Annäherung an ein Level playing field

Nach einem OGH-Entscheid aufgrund einer AK-Klage gegen die AGB der BAWAG Group werden nun die Kundinnen und Kunden der Bankengruppe entschädigt. Und das ist gut so: für BAWAG-KundInnen und den Gesamtmarkt.

Die Arbeiterkammer war gegen zahlreiche rechtswidrige Klauseln in den Allgemeinen Geschäftsbedingungen der BAWAG vorgegangen und hatte schon 2020 vom Obersten Gerichtshof recht bekommen. Jetzt werden die Kundinnen und Kunden der Bank tatsächlich von der BAWAG entschädigt: Die Bankengruppe zahlt auf einen entsprechenden Antrag ihrer Kundschaft Entgelte zurück. Dazu kommt eine pauschale Abgeltung von 50 Euro pro Konto. Mit den Klagen der AK wurden insgesamt über 80 Klauseln angefochten, die sich in den AGB und Vertragsformblättern der BAWAG fanden. 

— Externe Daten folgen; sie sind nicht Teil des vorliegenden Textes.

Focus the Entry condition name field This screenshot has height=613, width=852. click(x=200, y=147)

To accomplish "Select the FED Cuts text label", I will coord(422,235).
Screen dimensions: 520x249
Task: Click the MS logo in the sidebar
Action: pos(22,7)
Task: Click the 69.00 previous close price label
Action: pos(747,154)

Für die BAWAG-KundInnen, die sich einst über die neuen Kontoboxen und die zu ihren Ungunsten geänderten AGB wunderten, ist das natürlich eine gute Nachricht: aber nicht, weil sie jetzt mit Geld überschüttet werden, sondern weil durch den OGH-Entscheid klargestellt wird, dass sich Banken in ihrer Kreativität beim Erfinden neuer und vor allem intransparenter Entgelte für ihre Kundschaft zurückhalten müssen. Positiver Nebeneffekt für den Gesamtmarkt: Auch anderen Bankinstituten wird durch den Spruch des Obersten Gerichtshofs und der Einigung von AK und BAWAG klar gemacht, dass sich Intransparenz und immer neue Entgelte für Bankdienstleistungen langfristig nicht auszahlen. So gesehen trägt der OGH-Entscheid zur Annäherung an ein Level playing field für alle Bankinstitute in Österreich bei.